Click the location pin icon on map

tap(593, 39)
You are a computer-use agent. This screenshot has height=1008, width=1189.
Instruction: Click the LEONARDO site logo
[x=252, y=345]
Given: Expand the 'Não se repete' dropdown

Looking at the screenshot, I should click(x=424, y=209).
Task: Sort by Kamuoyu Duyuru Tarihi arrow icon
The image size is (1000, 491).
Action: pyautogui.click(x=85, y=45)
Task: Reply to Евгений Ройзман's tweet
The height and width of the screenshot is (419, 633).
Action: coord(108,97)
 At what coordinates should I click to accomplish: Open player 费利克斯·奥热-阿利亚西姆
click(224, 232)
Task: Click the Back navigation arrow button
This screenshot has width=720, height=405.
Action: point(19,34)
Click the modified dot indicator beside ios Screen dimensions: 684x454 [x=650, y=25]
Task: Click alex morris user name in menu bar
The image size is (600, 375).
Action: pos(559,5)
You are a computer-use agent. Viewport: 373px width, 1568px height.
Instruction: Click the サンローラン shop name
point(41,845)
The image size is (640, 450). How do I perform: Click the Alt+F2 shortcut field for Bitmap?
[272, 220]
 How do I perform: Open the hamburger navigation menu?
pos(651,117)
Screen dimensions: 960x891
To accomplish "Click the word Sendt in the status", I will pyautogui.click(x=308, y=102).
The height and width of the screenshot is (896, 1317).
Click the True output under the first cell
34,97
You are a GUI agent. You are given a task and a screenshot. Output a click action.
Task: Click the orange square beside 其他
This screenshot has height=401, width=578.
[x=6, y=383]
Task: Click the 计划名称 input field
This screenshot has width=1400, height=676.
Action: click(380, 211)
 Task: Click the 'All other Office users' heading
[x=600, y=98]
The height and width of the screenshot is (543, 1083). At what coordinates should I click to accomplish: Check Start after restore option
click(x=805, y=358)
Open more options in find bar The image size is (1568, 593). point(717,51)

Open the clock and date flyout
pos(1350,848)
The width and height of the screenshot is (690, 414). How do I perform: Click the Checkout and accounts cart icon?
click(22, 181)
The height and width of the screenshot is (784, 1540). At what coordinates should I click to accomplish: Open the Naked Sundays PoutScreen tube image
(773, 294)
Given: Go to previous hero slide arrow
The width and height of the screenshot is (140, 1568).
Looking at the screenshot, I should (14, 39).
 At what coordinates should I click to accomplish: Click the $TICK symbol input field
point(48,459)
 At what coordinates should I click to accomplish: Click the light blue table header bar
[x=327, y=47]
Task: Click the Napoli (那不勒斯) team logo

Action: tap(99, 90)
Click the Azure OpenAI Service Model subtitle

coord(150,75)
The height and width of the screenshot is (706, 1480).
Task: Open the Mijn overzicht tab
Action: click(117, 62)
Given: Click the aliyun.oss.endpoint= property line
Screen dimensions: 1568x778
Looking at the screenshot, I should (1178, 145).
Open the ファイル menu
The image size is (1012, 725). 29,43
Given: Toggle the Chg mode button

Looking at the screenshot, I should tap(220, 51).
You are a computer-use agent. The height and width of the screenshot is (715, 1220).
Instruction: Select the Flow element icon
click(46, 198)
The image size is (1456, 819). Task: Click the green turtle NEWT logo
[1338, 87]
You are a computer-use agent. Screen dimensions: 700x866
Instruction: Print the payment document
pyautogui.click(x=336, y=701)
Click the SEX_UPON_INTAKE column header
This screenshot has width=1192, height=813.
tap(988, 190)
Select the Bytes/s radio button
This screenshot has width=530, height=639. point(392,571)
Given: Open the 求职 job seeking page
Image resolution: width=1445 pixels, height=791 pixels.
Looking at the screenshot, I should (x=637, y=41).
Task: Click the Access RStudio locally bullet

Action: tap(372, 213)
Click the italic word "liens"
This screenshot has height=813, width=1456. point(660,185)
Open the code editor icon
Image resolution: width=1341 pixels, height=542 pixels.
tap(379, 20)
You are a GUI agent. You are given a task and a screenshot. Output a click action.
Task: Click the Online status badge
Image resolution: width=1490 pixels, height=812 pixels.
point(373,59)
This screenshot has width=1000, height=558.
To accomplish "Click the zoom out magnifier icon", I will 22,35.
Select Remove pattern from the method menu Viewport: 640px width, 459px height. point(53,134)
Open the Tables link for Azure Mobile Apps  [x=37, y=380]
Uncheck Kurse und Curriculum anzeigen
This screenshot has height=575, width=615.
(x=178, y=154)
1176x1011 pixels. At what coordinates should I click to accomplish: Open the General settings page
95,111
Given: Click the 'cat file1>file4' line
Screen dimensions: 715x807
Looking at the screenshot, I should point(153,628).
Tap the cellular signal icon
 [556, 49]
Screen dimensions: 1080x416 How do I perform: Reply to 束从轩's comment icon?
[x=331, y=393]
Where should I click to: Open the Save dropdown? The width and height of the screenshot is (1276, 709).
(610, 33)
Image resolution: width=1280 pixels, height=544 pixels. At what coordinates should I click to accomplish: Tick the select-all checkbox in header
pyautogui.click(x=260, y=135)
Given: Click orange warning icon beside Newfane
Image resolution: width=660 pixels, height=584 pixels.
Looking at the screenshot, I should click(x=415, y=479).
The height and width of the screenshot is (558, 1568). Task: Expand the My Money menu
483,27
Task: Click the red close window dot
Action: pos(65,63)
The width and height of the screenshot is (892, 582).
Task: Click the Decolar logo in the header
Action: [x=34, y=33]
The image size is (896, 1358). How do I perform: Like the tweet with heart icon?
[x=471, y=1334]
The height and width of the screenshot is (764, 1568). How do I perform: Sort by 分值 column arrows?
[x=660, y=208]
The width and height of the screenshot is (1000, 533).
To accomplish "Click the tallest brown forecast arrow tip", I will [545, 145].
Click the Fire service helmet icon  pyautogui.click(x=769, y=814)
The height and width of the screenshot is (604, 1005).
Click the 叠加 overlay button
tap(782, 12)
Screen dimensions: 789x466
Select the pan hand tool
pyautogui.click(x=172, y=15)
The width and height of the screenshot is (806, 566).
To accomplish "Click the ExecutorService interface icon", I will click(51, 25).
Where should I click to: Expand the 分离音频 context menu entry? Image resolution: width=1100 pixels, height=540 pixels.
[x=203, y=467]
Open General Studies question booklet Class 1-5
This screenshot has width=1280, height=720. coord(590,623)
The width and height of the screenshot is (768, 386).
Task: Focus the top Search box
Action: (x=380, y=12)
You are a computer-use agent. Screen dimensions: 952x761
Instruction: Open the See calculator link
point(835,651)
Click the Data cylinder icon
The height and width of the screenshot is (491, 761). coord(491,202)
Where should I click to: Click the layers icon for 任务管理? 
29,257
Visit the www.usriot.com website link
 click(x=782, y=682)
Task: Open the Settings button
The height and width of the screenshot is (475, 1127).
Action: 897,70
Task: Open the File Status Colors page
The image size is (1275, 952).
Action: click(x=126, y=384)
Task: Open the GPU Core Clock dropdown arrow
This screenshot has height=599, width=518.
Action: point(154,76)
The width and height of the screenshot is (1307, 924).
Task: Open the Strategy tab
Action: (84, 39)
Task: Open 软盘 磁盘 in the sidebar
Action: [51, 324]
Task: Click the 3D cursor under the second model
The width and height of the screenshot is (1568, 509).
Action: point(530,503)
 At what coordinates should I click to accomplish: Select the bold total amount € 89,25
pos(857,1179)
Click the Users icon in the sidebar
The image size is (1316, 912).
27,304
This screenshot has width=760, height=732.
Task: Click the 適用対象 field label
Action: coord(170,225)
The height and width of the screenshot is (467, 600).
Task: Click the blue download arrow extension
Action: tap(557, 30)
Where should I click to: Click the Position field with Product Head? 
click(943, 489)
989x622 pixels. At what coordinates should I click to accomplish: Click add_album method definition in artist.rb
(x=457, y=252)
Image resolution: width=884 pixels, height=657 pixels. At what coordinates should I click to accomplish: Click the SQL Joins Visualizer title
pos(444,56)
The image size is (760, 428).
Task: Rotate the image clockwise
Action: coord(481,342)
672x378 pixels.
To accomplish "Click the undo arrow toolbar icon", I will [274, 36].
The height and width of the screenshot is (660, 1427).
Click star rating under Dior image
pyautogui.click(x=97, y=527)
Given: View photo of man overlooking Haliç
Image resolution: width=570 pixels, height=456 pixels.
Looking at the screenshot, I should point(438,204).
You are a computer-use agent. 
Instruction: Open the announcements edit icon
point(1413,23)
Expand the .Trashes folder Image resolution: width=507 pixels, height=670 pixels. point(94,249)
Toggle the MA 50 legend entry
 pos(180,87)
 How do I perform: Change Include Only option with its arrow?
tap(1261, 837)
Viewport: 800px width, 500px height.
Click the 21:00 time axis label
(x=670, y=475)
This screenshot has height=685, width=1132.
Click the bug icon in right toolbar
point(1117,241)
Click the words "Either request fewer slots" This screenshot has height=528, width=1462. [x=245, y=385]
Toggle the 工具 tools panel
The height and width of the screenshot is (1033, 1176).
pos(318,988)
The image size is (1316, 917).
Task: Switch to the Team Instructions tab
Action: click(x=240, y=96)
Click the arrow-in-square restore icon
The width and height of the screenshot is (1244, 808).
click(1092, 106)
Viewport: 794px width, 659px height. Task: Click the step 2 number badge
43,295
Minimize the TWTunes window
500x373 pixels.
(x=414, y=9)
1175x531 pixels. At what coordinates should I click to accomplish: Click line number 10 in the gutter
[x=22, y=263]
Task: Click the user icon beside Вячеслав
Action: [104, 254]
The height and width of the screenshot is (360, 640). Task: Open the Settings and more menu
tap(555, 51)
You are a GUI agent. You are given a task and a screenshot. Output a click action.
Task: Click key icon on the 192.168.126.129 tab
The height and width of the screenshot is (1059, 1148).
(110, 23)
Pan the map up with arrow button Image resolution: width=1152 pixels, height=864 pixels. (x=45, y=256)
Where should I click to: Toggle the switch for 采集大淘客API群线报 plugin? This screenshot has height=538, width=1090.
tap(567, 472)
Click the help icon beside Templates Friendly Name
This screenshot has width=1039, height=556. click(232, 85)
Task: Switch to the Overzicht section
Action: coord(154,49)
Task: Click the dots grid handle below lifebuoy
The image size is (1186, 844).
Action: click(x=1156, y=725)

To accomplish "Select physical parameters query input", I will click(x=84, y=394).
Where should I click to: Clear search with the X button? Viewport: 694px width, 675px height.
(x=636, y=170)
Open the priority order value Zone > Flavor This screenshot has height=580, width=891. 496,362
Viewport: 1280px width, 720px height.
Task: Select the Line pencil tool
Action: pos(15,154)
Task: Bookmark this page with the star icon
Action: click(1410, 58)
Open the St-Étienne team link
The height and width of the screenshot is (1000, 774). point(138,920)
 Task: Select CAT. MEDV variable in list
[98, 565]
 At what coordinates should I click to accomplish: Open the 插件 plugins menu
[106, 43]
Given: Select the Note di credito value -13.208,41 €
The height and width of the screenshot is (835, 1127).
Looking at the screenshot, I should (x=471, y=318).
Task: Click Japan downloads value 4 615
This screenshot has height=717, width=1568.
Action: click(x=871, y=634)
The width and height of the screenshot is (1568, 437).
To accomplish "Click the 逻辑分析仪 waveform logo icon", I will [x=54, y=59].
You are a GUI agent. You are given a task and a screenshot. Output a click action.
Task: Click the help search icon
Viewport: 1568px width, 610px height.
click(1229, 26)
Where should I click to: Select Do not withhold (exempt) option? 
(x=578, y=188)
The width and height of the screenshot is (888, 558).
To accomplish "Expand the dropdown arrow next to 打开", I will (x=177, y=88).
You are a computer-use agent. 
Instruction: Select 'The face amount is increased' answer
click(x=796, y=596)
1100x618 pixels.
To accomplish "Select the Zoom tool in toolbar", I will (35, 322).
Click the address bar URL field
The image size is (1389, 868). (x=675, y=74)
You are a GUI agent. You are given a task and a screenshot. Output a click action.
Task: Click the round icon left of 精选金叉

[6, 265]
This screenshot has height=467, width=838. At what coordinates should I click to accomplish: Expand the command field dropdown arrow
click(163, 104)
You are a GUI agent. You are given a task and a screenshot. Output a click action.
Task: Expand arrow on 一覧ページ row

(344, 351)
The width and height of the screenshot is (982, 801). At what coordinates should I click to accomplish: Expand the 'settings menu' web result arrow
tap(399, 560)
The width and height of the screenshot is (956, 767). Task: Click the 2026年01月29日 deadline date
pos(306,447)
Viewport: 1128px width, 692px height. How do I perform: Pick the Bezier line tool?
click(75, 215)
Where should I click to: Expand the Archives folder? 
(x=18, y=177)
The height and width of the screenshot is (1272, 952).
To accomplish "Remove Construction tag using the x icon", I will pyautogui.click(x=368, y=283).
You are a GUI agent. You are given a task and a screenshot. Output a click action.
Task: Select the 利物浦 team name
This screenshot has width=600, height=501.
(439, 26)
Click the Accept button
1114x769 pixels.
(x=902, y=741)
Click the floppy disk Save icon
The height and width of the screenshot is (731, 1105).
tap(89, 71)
----
• [WORK REQUIRED] Give back the lines above exactly, from the one with "Where should I click to: Expand the Archives" through the last line.

• [RESPONSE BOX]
Where should I click to: Expand the Archives folder? 
(x=18, y=177)
The height and width of the screenshot is (1272, 952).
To accomplish "Remove Construction tag using the x icon", I will pyautogui.click(x=368, y=283).
You are a GUI agent. You are given a task and a screenshot. Output a click action.
Task: Select the 利物浦 team name
This screenshot has width=600, height=501.
(439, 26)
Click the Accept button
1114x769 pixels.
(x=902, y=741)
Click the floppy disk Save icon
The height and width of the screenshot is (731, 1105).
tap(89, 71)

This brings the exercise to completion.